In the quest for a good night’s sleep, people have tried various remedies and techniques throughout history. From warm milk to herbal teas, there are numerous natural remedies that claim to promote better sleep. Drinking lettuce water,  has gained attention.

Does Drinking Lettuce Water Really Help You Fall Asleep Faster? An Expert Explains

If you’re looking for a quick, easy, and affordable way to fall asleep, chances are you’ve come across the lettuce-water trend on TikTok. Videos tagged with #LettuceWater have amassed over 43 million views.

User @shapla_11 (Shapla Hoque) is one of the many people who’ve posted a video on the sleep hack. “I was having trouble sleeping for a week and Googled ‘home sleep remedies’ and found out lettuce has some properties that help with sleep,” she tells POPSUGAR. The website didn’t say to make it into a tea, but since she doesn’t like raw lettuce, Hoque says she boiled it with some water to make “lettuce tea.” After sipping a Superman-mug-full, “within 30 minutes, I was super drowsy and tired,” she says. At the end of the video, clearly looking tired, Hoque says, “Your sis is gone.”

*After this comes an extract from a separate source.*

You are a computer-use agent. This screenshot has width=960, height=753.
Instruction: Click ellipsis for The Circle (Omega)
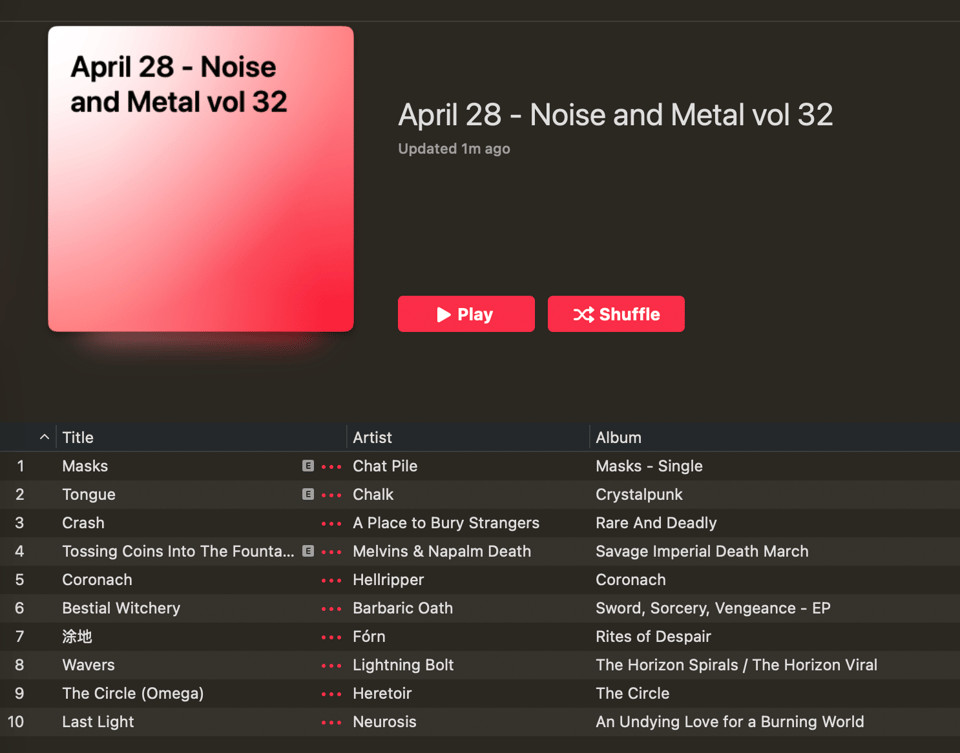[331, 694]
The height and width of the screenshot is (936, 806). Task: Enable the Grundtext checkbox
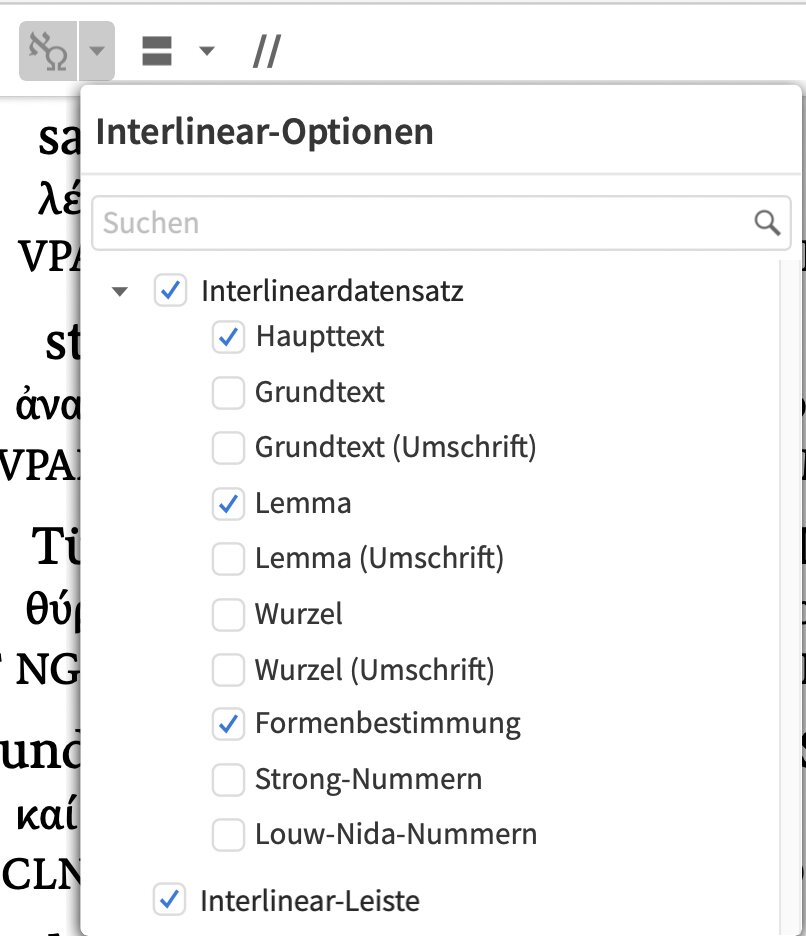(228, 393)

The caption on the video says, “if you can’t sleep, try this” . . . but does it really work? POPSUGAR asked sleep specialist Michael Breus, PhD, to weigh in on whether lettuce water actually helps with sleep, and if it’s safe to consume.

How Do You Make Lettuce Water?

In most of the TikTok videos tagged with #LettuceWater, the creators take a huge handful (or sometimes an entire head) of iceberg, Romaine, or another type of lettuce, steep the leaves in hot water for several minutes (up to 15), remove the lettuce, and then drink the warm veggie broth. Some users have added peppermint tea to the leaves to help with the flavor.

Does Drinking Lettuce Water Really Help With Sleep?

Unfortunately, there’s no conclusive evidence proving that drinking hot lettuce water will help with sleep, Dr. Breus says. In general, we have limited research on the topic: there’s one 2017 study that looked at the potential of lettuce leaves and lettuce seed extracts to induce longer durations of sleep in mice, and it found that may help. A 2018 study in humans looked at the effect of lettuce seed extract on pregnancy-related insomnia and found that it did indeed decrease insomnia and “could be recommended as a safe natural remedy for treatment of pregnancy-related insomnia.” And most recently, a 2023 study on a type of Korean lettuce called Heukharang found that Heukharang lettuce leaf extract showed sleep benefits in mice. While there’s potential that lettuce may help with sleep, we just don’t have the scientific studies in humans yet to back it up.

Wild lettuce was once used in folk medicine as a sedative during the 19th century, specifically a dried milky substance secreted called lactucarium. But Michelle Drerup, PsyD, says in a New York Times article, “boiling a few leaves would not release enough extract to have an effect on you.”

So if the science isn’t there, why are so many lettuce-water drinkers falling asleep? According to Dr. Breus, “People are desperate [for sleep] and following a trend.” He thinks it’s a placebo effect. If you drink something you think (and hope) will make you sleepy, you’re more likely to feel the dozing effects. It could also be the act of sipping on a warm beverage at night that helps people fall asleep.

Either way, drinking lettuce water isn’t harmful, so feel free to give it a try — just please, wash the lettuce well first (the TikToks of people drinking buggy lettuce water are just too hard to stomach). And if you do you start feeling sleepy, keep in mind it may be your mind playing tricks on you rather than the lettuce doing its job.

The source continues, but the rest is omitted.